Provided entries:

^^^^^^^^^^^^^^^^

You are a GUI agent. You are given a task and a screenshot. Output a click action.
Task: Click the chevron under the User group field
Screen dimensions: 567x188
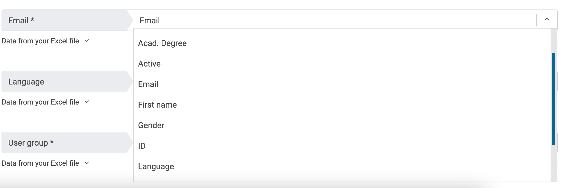click(x=87, y=163)
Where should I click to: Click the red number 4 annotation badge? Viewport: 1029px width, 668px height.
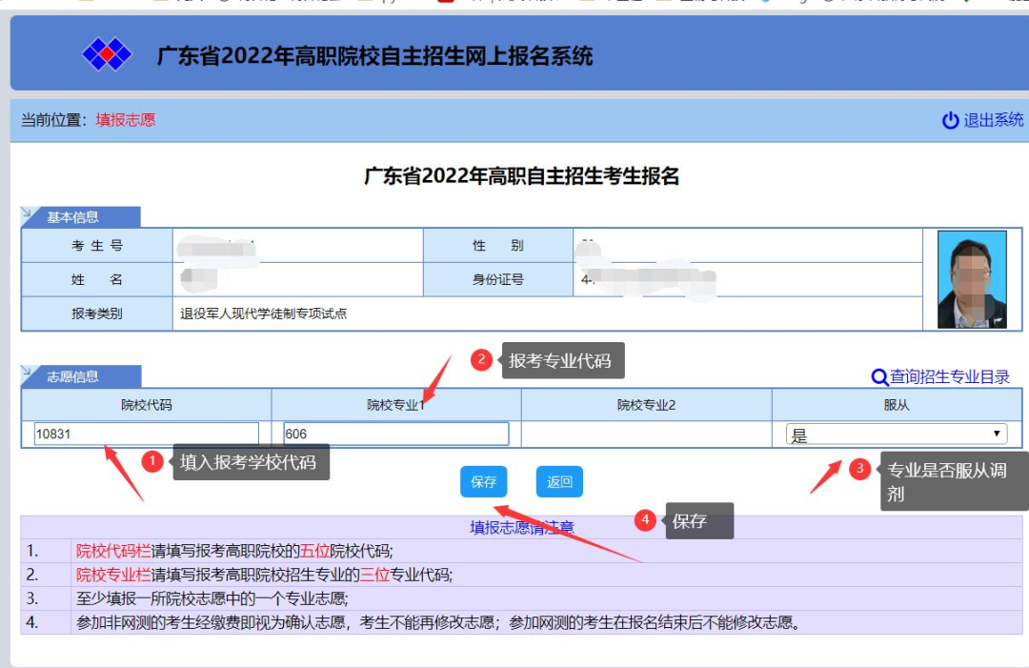(645, 520)
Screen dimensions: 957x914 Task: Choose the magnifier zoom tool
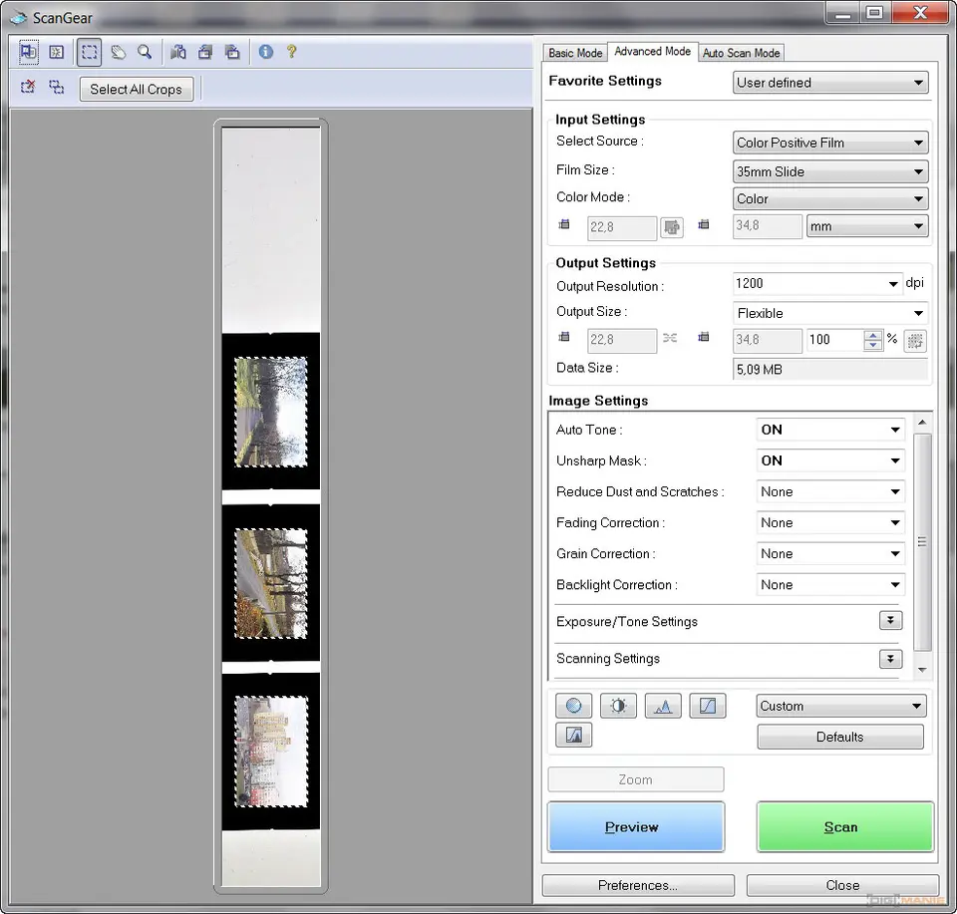tap(145, 52)
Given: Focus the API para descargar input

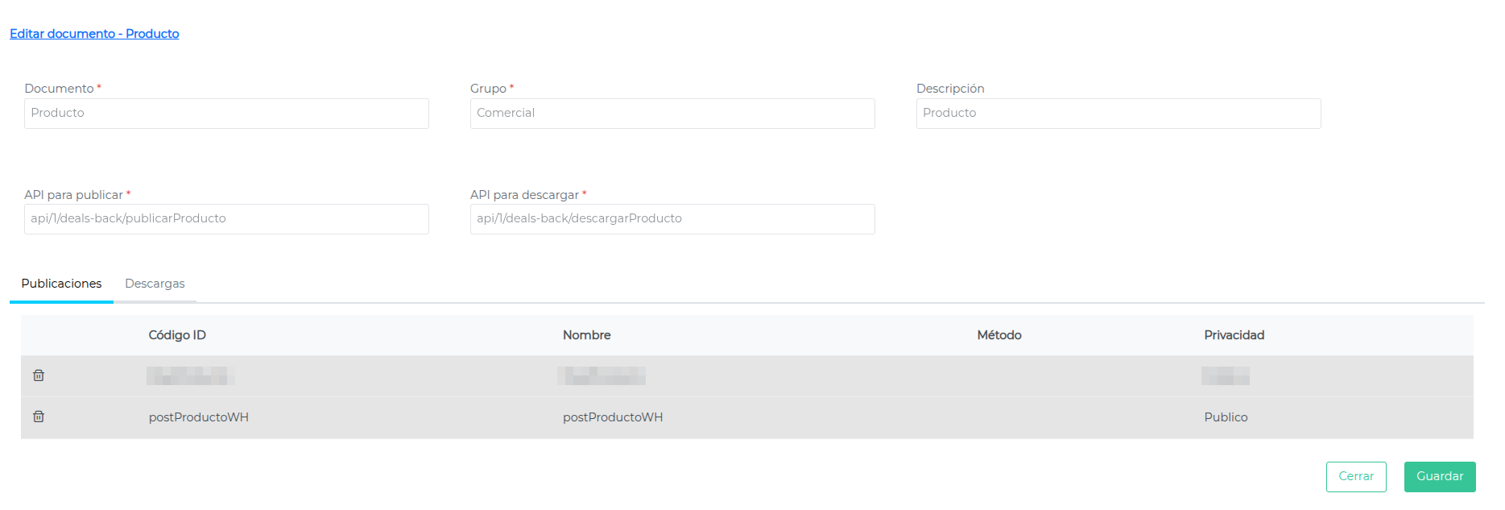Looking at the screenshot, I should coord(672,219).
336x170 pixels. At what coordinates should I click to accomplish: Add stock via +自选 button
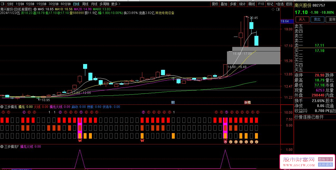[x=279, y=4]
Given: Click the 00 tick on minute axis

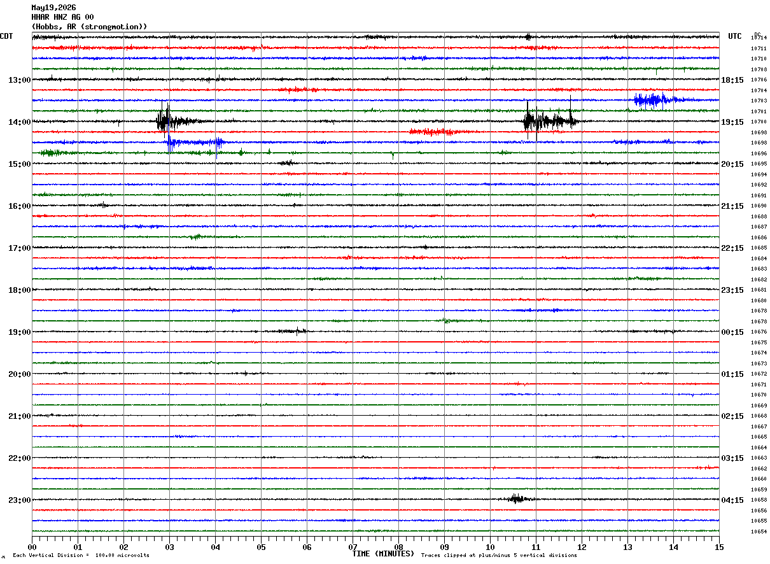Looking at the screenshot, I should [32, 547].
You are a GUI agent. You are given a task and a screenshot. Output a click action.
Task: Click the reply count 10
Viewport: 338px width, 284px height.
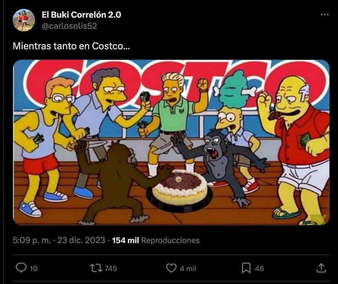[x=33, y=268]
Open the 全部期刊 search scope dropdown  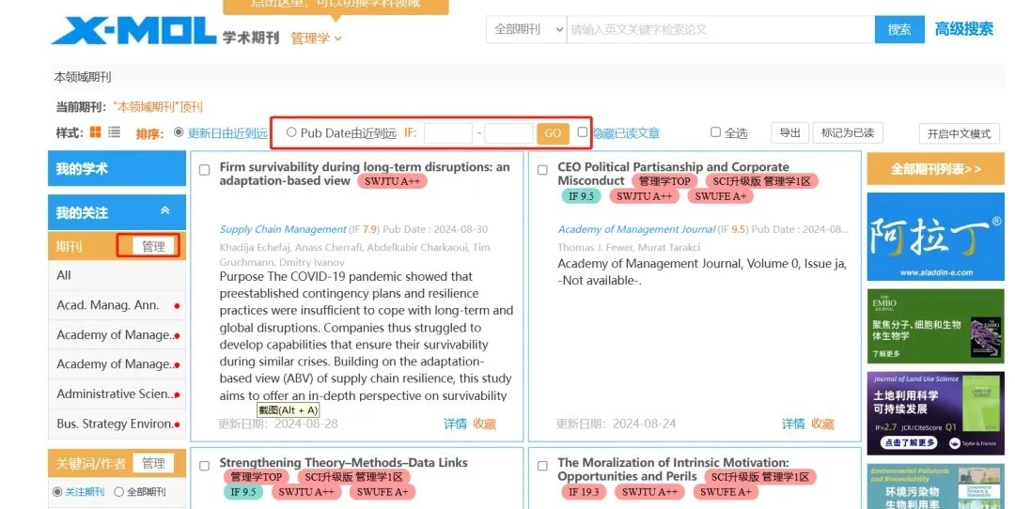click(527, 29)
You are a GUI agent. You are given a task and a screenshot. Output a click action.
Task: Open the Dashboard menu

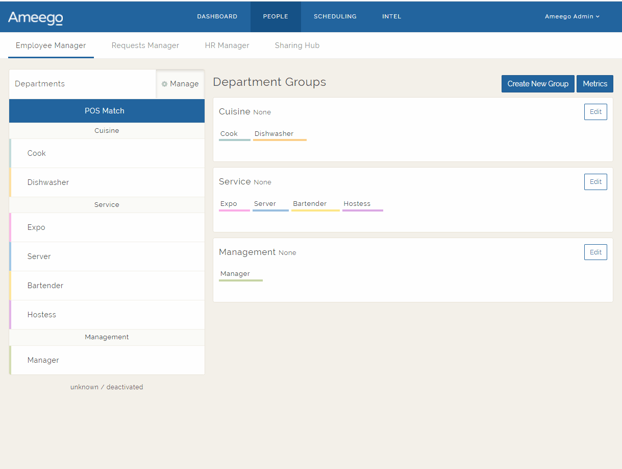tap(217, 16)
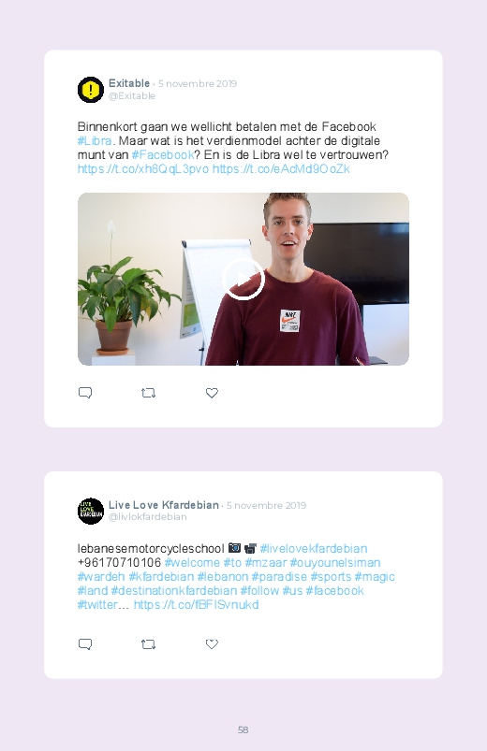Screen dimensions: 487x751
Task: Reply to the Exitable tweet
Action: [x=85, y=393]
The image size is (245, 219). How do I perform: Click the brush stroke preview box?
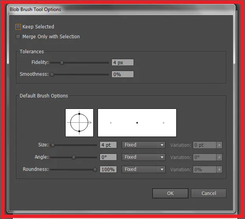[137, 123]
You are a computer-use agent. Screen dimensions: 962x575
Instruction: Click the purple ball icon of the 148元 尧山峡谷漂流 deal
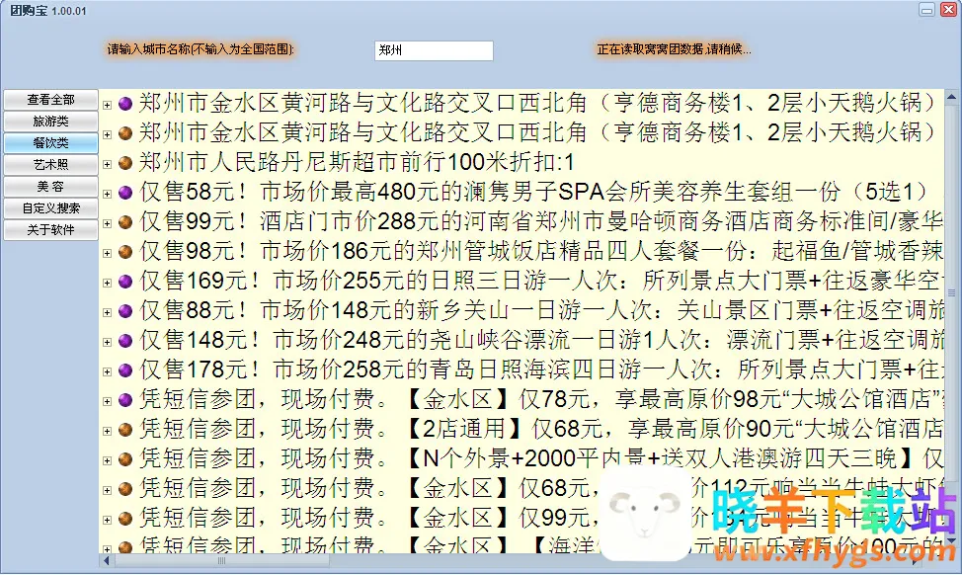pyautogui.click(x=125, y=341)
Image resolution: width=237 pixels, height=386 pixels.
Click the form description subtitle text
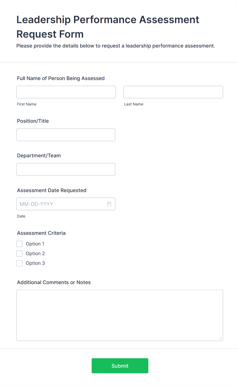tap(116, 46)
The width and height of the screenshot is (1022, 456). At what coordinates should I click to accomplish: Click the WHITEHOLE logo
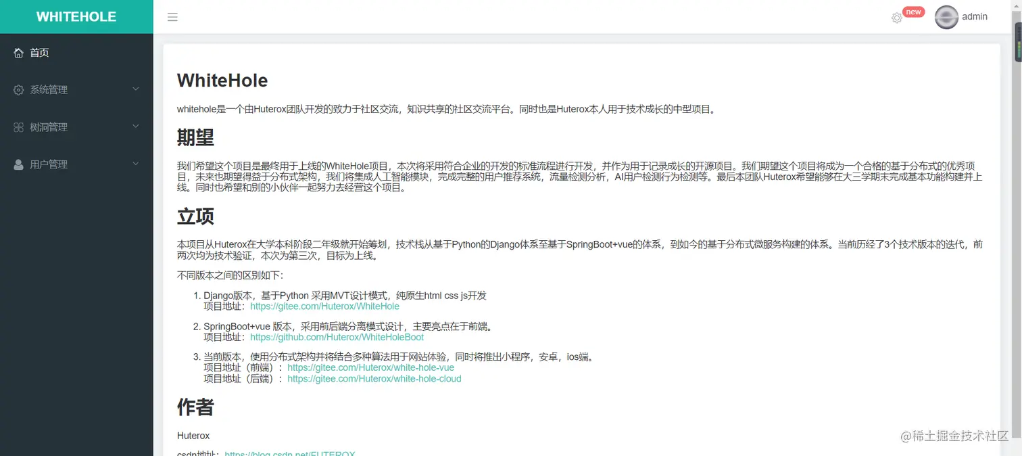click(x=76, y=16)
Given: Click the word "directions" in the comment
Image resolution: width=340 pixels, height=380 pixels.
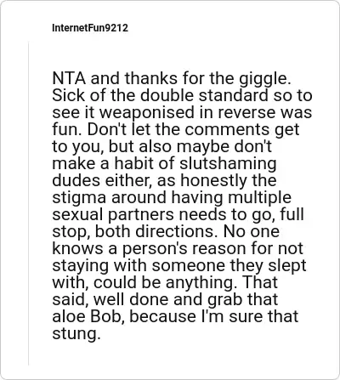Looking at the screenshot, I should point(174,231).
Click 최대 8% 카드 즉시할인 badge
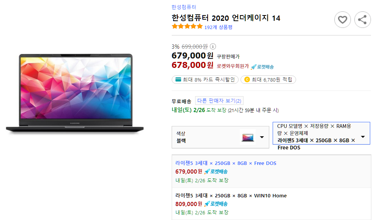 [205, 80]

^^^^^^^^^^^^^^^^

Task prompt: From the line that includes "The image size" on down to the last line of the entries above, set down each line exactly, leaving out the pictures.

Task output:
The image size is (245, 219). How do I perform: Click the brush stroke preview box?
[137, 123]
You are a computer-use agent. Screen dimensions: 962x575
Instruction: Click the purple ball icon of the 148元 尧山峡谷漂流 deal
pyautogui.click(x=125, y=341)
Image resolution: width=237 pixels, height=386 pixels.
Click the form description subtitle text
tap(116, 46)
The width and height of the screenshot is (1022, 456). At what coordinates should I click to accomplish: Click the WHITEHOLE logo
click(x=76, y=16)
Given: Click the word "directions" in the comment
Image resolution: width=340 pixels, height=380 pixels.
Looking at the screenshot, I should point(174,231).
Click 최대 8% 카드 즉시할인 badge
 [205, 80]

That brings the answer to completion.